**Texte fourni:**

JM. Guilloux. On ne présente plus Edgard Pisani !… Eh bien si, je vais le faire ou plutôt tenter de le faire tant vous êtes une figure qui a traversé notre histoire contemporaine depuis la deuxième guerre mondiale jusqu’à aujourd’hui, où jusque dans cette enceinte de jeunes étudiants sont venus vous voir, vous entendre et converser avec vous.
Car plus qu’une figure, vous êtes une voix… Celle d’une exigence constante et reconnue. Car jamais, Edgard Pisani, vous n’avez changé de cap. Guidé à la fois par une inébranlable conviction républicaine issue de la résistance et une inclination constante pour le destin des hommes, vous êtes l’animateur du combat incessant pour un équilibre du Monde.
Un animateur. Dans votre dernier ouvrage « Une politique mondiale pour nourrir le Monde », vous n’avez pas hésité à réunir de nombreux experts -agronomes, démographes, hauts fonctionnaires, économistes, banquiers, politiques, paysans - et vous leur avez posé vous-même ces questions. Peut-on impunément ruiner la moitié des habitants de la Terre ? Le problème n’est même pas moral, il est concret : que deviennent ces milliards de miséreux ?
Ils ont confronté leurs analyses en séminaire, oralement et par écrit ; sur l’essentiel, leurs visions s’accordent, convaincus que la persistance de soutiens publics à l’agriculture dans certains pays est le principal obstacle actuel au développement des plus pauvres.
Animateur vous l’êtes toujours aujourd’hui en tant que Président d’honneur du Groupe Saint Germain (lancé il y a 4 ans par le député européen Stéphane Le Foll) et qui réunit à la fois des experts et des personnalités politiques pour instruire, inventer et construire une nouvelle politique européenne des territoires, de l’alimentation et de l’agriculture, en lien et en responsabilité avec les grands problèmes du monde.

**Lignes à traiter:**
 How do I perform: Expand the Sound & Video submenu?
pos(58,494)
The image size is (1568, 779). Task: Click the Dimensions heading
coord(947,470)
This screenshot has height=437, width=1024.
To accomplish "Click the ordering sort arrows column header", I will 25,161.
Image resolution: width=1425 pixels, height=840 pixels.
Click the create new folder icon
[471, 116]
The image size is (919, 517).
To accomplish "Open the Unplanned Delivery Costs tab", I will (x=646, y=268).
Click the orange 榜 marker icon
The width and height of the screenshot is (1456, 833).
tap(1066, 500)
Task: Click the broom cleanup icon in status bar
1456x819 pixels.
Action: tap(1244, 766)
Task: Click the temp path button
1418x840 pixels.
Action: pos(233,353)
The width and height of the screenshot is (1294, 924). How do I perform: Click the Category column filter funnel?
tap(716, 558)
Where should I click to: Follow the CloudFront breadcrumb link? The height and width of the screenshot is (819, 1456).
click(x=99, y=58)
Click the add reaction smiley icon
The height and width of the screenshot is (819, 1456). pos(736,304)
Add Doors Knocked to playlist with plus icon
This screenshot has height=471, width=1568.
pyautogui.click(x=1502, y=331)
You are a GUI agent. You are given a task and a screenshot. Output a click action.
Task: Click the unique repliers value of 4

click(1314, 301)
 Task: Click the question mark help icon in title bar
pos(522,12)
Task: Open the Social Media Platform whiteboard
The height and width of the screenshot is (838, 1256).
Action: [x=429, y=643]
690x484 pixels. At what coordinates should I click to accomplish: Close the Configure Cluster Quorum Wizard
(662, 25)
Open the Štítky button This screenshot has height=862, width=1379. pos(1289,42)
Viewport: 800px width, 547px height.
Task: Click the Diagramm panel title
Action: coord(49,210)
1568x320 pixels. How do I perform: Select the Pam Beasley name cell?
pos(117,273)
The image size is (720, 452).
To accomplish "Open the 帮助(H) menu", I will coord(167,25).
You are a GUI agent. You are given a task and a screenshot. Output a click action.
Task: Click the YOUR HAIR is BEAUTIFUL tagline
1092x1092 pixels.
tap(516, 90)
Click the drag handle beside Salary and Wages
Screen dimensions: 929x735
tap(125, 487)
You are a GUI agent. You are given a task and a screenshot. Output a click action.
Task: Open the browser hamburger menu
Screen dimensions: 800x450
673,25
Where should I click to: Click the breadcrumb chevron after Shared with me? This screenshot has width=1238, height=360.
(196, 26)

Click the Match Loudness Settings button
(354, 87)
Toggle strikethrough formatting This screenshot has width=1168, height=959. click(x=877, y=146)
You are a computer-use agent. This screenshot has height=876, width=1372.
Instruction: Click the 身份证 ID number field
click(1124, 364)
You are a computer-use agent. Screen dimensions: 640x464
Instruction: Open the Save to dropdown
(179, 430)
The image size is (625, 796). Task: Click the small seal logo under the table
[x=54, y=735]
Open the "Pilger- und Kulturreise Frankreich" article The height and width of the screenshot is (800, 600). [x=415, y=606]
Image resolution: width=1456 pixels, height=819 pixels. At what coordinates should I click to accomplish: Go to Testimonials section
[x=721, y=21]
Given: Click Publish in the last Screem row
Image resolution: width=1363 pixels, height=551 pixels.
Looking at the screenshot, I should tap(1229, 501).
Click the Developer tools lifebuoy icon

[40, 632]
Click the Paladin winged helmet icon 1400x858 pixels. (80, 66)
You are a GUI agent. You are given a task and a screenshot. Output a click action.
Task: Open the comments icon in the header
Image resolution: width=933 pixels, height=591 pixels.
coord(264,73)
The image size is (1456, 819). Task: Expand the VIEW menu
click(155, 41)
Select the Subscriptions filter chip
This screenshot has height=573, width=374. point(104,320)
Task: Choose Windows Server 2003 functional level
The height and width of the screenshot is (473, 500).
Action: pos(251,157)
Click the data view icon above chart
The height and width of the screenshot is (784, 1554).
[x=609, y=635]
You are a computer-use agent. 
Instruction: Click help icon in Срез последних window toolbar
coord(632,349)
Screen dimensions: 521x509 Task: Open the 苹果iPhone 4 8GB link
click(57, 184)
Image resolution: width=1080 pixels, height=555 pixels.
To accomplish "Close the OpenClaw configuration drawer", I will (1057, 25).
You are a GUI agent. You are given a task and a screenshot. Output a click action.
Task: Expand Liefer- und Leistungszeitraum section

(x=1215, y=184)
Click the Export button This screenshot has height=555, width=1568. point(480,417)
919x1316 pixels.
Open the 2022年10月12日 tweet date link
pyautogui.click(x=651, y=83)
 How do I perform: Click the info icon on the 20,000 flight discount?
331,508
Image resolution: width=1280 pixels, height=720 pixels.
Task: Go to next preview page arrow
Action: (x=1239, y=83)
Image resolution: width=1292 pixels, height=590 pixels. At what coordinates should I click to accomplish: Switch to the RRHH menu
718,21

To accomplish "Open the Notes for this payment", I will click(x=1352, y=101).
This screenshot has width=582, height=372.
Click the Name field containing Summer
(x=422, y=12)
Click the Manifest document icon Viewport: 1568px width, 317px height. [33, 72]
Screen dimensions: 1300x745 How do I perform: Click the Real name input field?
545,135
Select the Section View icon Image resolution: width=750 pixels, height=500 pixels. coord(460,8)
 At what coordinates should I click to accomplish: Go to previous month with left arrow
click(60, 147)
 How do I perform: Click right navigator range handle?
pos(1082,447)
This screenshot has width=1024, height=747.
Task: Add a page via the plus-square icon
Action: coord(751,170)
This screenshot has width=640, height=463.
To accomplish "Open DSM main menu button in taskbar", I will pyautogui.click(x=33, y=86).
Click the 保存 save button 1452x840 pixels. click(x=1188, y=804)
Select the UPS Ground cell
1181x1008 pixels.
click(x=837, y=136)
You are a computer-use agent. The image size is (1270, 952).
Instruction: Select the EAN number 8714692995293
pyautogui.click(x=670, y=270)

**Série de tâches:**
1 - Modifiez les lignes de données en partant de celle qui contient « Add Doors Knocked to playlist with plus icon » et en allant jusqu'à celle qui contient « 600). [x=415, y=606] » comprise : remplacez « Open » par « Launch » sans rien changer d'autre.
2 - Poursuivez le discours de présentation consacré à Edgard Pisani à partir de sa dernière phrase.
Le texte et les lignes de données proviennent de sources différentes.

**Corrigé des exercices:**
1 -
Add Doors Knocked to playlist with plus icon
This screenshot has height=471, width=1568.
pyautogui.click(x=1502, y=331)
You are a GUI agent. You are given a task and a screenshot. Output a click action.
Task: Click the unique repliers value of 4

click(1314, 301)
 Task: Click the question mark help icon in title bar
pos(522,12)
Task: Launch the Social Media Platform whiteboard
The height and width of the screenshot is (838, 1256).
Action: [x=429, y=643]
690x484 pixels. At what coordinates should I click to accomplish: Close the Configure Cluster Quorum Wizard
(662, 25)
Launch the Štítky button This screenshot has height=862, width=1379. pos(1289,42)
Viewport: 800px width, 547px height.
Task: Click the Diagramm panel title
Action: coord(49,210)
1568x320 pixels. How do I perform: Select the Pam Beasley name cell?
pos(117,273)
The image size is (720, 452).
To accomplish "Launch the 帮助(H) menu", I will coord(167,25).
You are a GUI agent. You are given a task and a screenshot. Output a click action.
Task: Click the YOUR HAIR is BEAUTIFUL tagline
1092x1092 pixels.
tap(516, 90)
Click the drag handle beside Salary and Wages
Screen dimensions: 929x735
tap(125, 487)
You are a GUI agent. You are given a task and a screenshot. Output a click action.
Task: Launch the browser hamburger menu
Screen dimensions: 800x450
673,25
Where should I click to: Click the breadcrumb chevron after Shared with me? This screenshot has width=1238, height=360.
(196, 26)

Click the Match Loudness Settings button
(354, 87)
Toggle strikethrough formatting This screenshot has width=1168, height=959. click(x=877, y=146)
You are a computer-use agent. This screenshot has height=876, width=1372.
Instruction: Click the 身份证 ID number field
click(1124, 364)
You are a computer-use agent. Screen dimensions: 640x464
Instruction: Launch the Save to dropdown
(179, 430)
The image size is (625, 796). Task: Click the small seal logo under the table
[x=54, y=735]
Launch the "Pilger- und Kulturreise Frankreich" article The height and width of the screenshot is (800, 600). [x=415, y=606]

2 -
C’est dans ce cadre que vous avez préconisé récemment, en regard de la carence d’une volonté politique des institutions internationales, de créer sous l’autorité de l’ONU un « Conseil international de la sécurité alimentaire et du développement » chargé de la gestion et de la prévention des crises. En plaçant sous sa responsabilité la coordination des choix stratégiques de la FAO avec ceux du FMI et de la Banque Mondiale, cet outil politique devrait faciliter la mise en place de politiques agricoles et alimentaires adaptées à chaque région du monde et à la mobilisation de moyens financiers.
Parmi les idées-forces qui vous animent, je citerai d’abord celle-ci : « Le Monde aura besoin de toutes les agricultures du monde pour nourrir le monde ». Les profonds changements qui touchent les fonctions et la place du monde agricole nécessitent de refonder la légitimité des aides publiques au sein de chaque société à travers non pas un contrat mais un nouveau pacte. Une attention particulière doit être portée à l’Afrique, au regard de l’histoire qui nous lie et de la géographie qui nous rapproche.
Selon vous, « L’Europe doit être à la pointe de cette évolution. Elle en a la culture et les compétences scientifiques et techniques. Elle en a, surtout, le devoir, au regard à la fois de sa géographie et de son histoire ».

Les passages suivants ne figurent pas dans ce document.